--- INSTRUCTIONS TO FOLLOW ---
The required output is every line from the one containing "Given: Open Lihat Transaksi Lama2 link" through the last line of the listing below, copied exactly, pictures excluded.

※ ※ ※

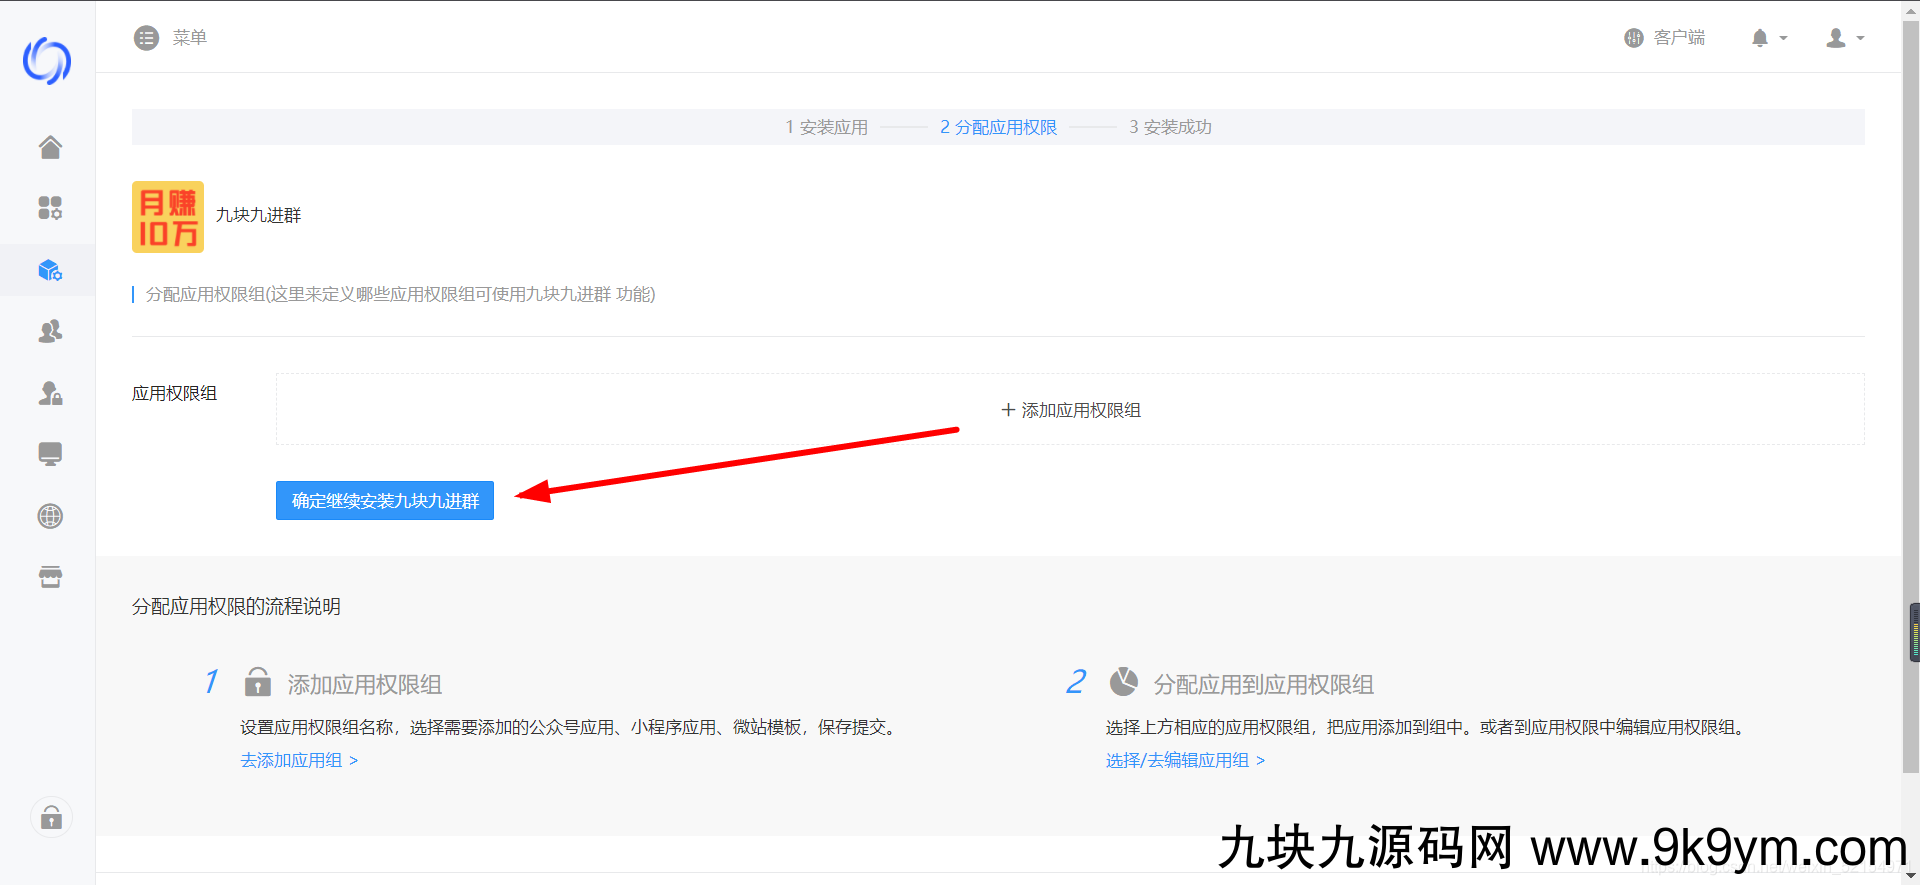The height and width of the screenshot is (885, 1920).
Task: Select step 1 安装应用
Action: point(826,127)
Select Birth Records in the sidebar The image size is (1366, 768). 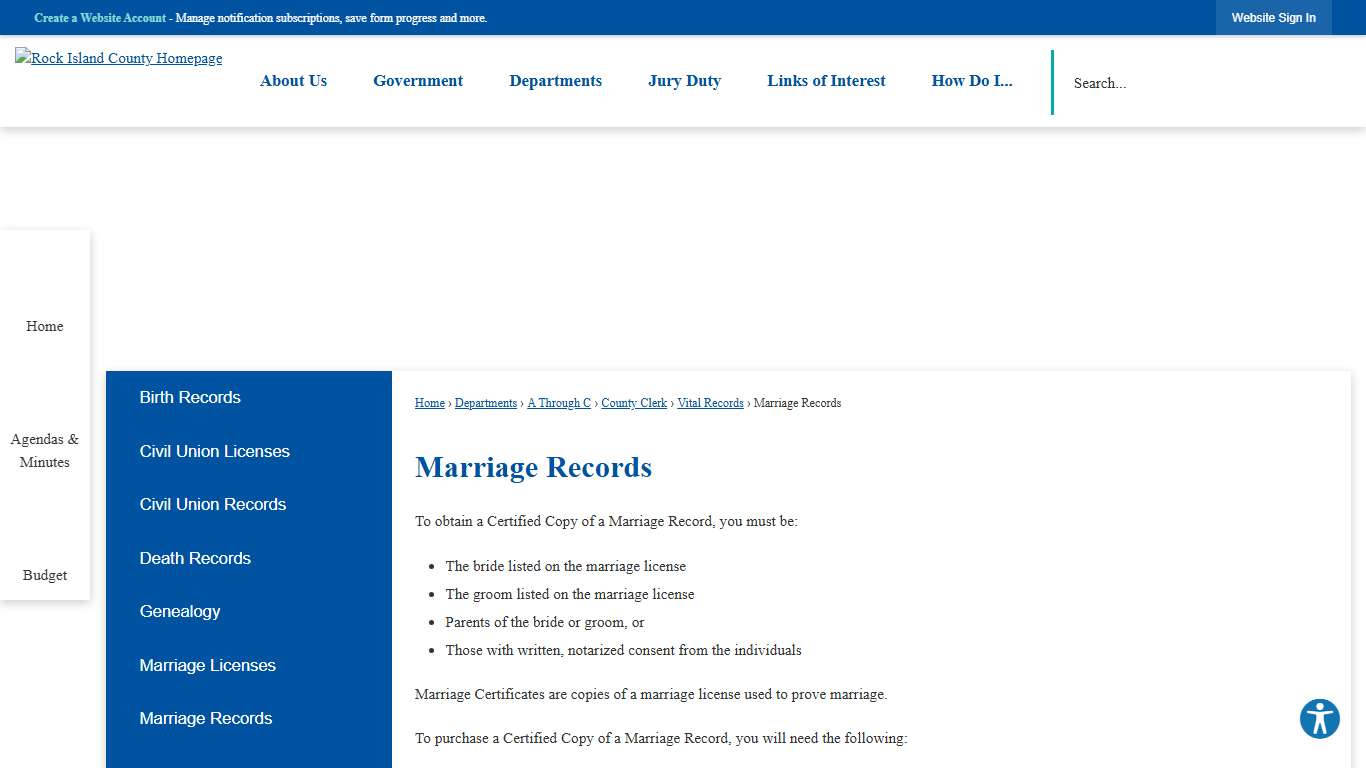coord(189,397)
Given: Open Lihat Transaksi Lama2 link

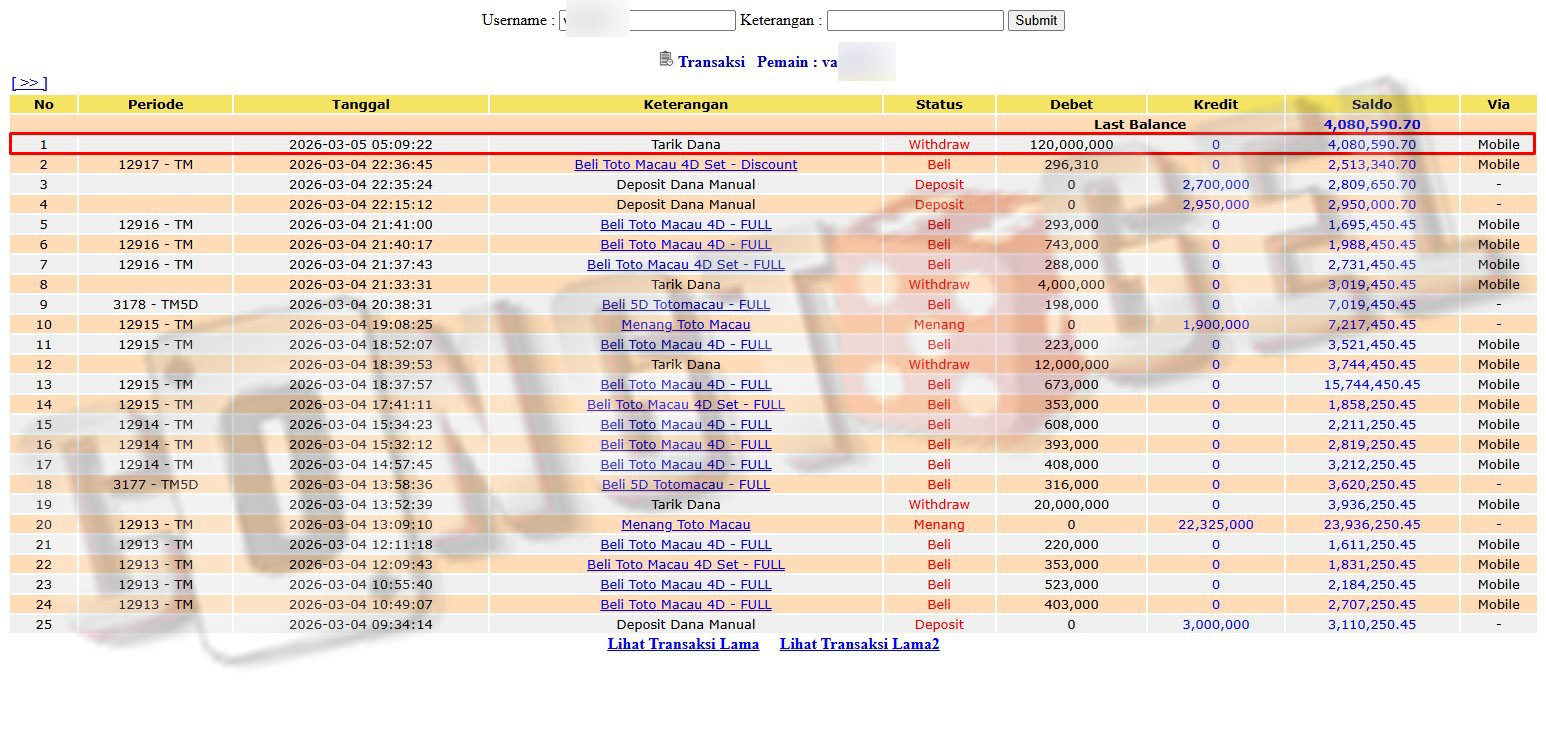Looking at the screenshot, I should point(859,644).
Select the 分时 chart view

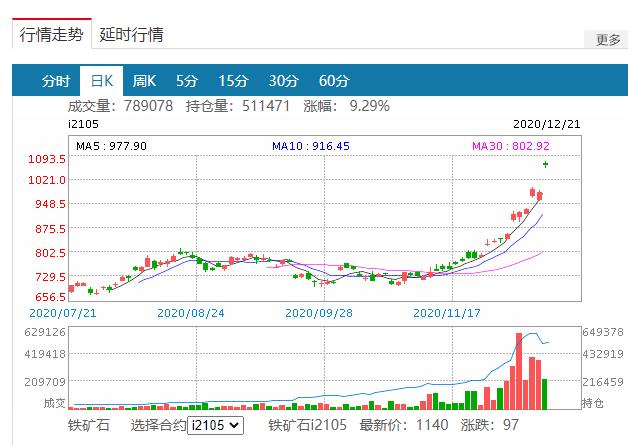(x=56, y=81)
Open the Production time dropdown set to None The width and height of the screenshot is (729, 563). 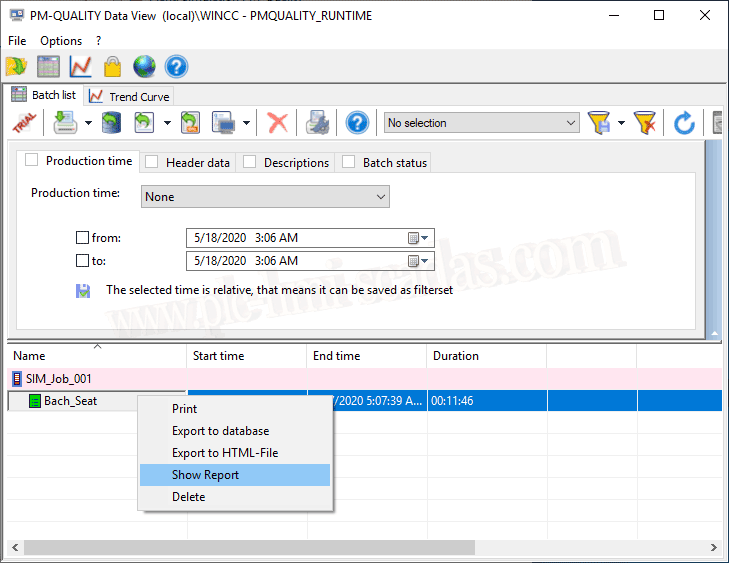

※ ※ ※

--- ANSWER TO THE PROBLEM ---
Given: Open Lihat Transaksi Lama2 link

Looking at the screenshot, I should point(859,644).
Select the 分时 chart view

(x=56, y=81)
Open the Production time dropdown set to None The width and height of the screenshot is (729, 563). 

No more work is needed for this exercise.